Saved data entries:
-*-
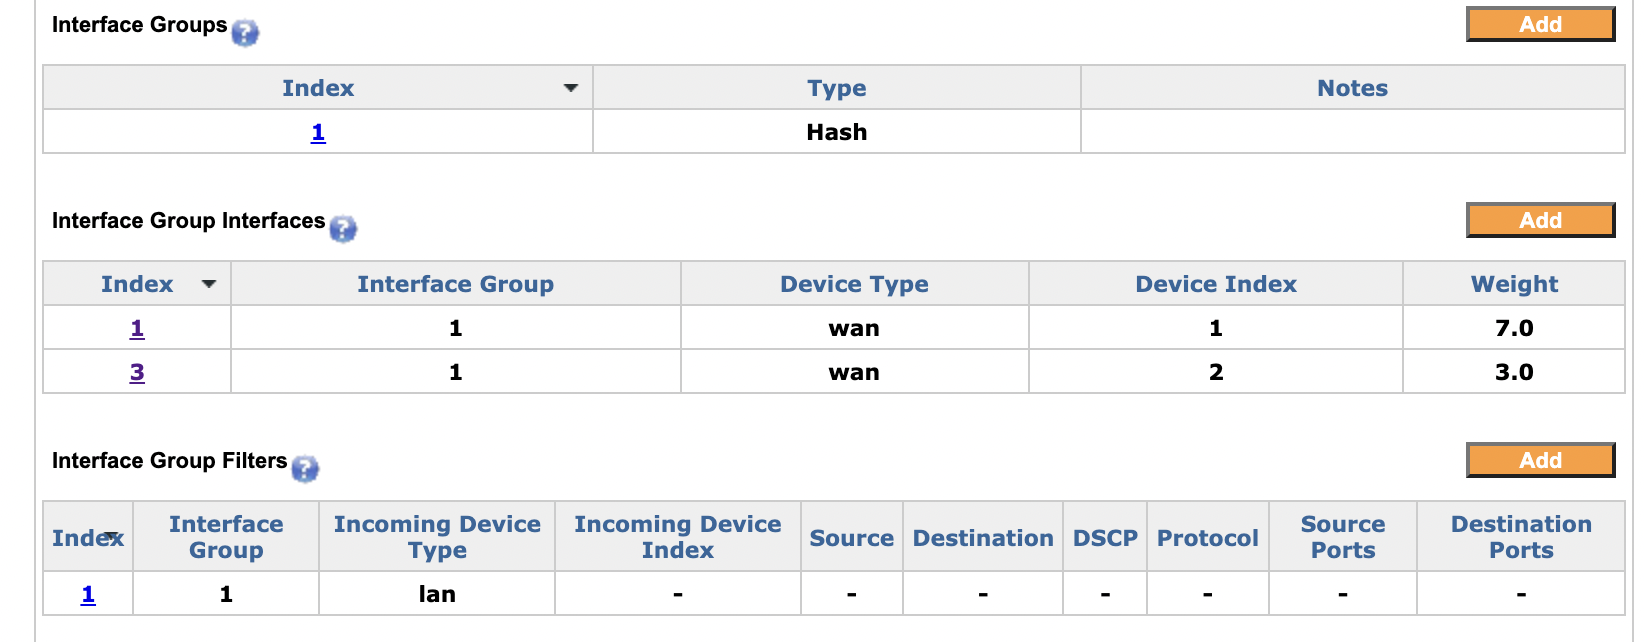Image resolution: width=1644 pixels, height=642 pixels.
Task: Open help for Interface Groups
Action: tap(245, 33)
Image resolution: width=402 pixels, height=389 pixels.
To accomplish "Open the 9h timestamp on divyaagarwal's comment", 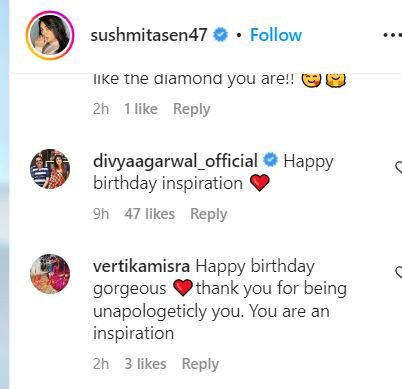I will (x=101, y=214).
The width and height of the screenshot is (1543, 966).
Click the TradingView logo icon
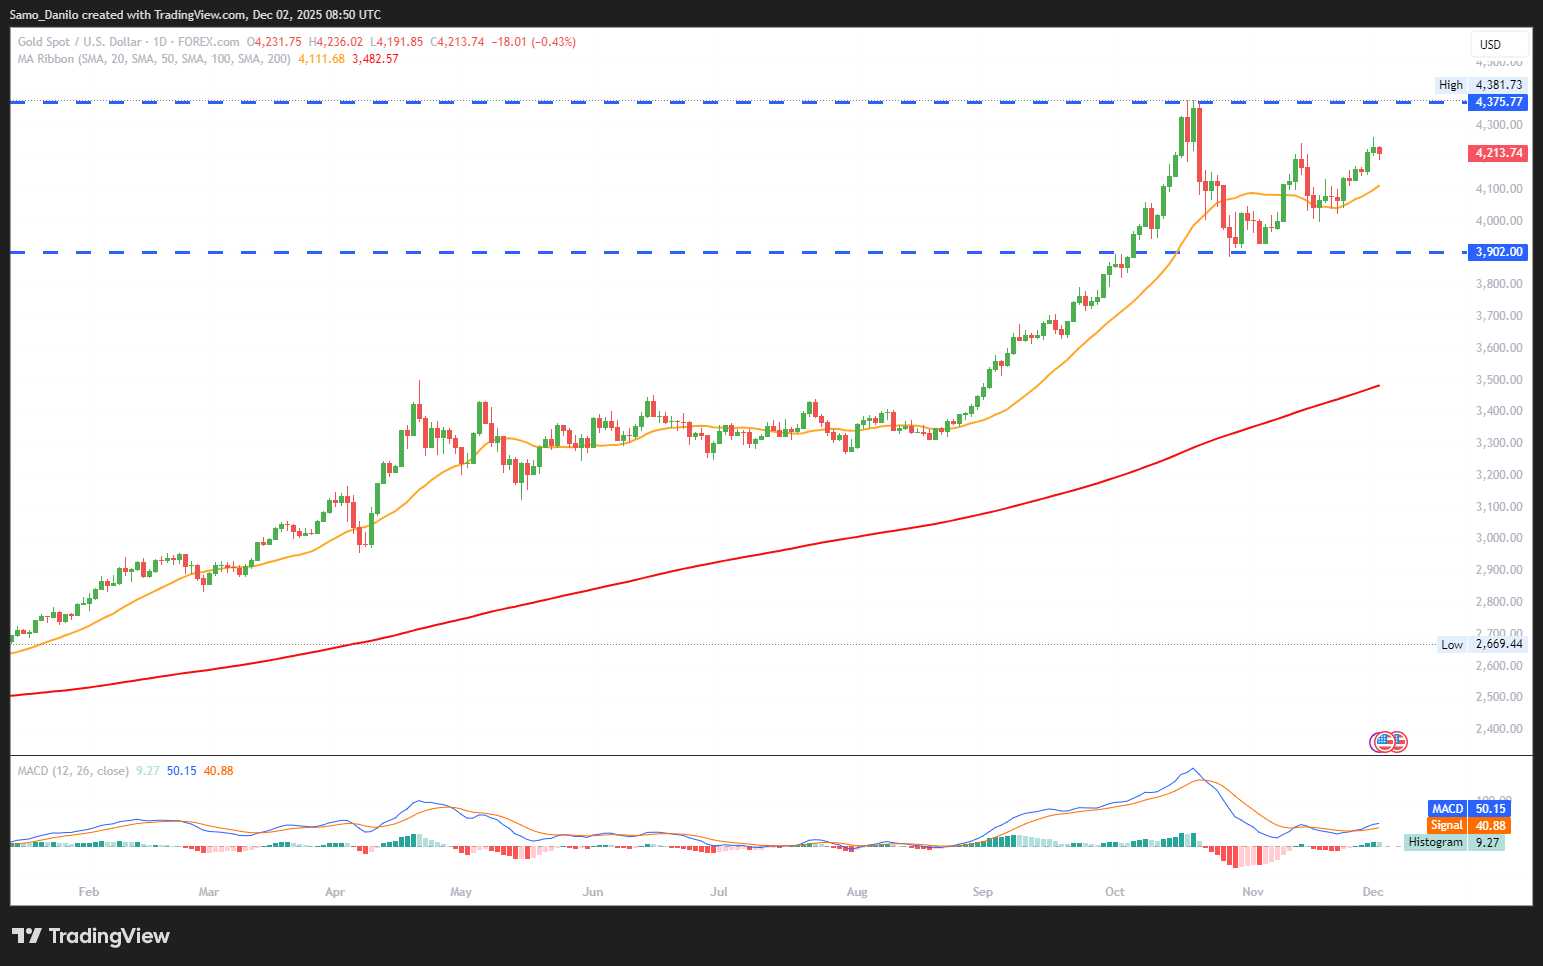point(27,936)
-*-
Problem description
Your answer must be exactly the lines from the one with "The width and" through the last line of the entries, both included, with no pictures; please add nothing else.

Exercise output
The width and height of the screenshot is (1543, 966).
Click the TradingView logo icon
point(27,936)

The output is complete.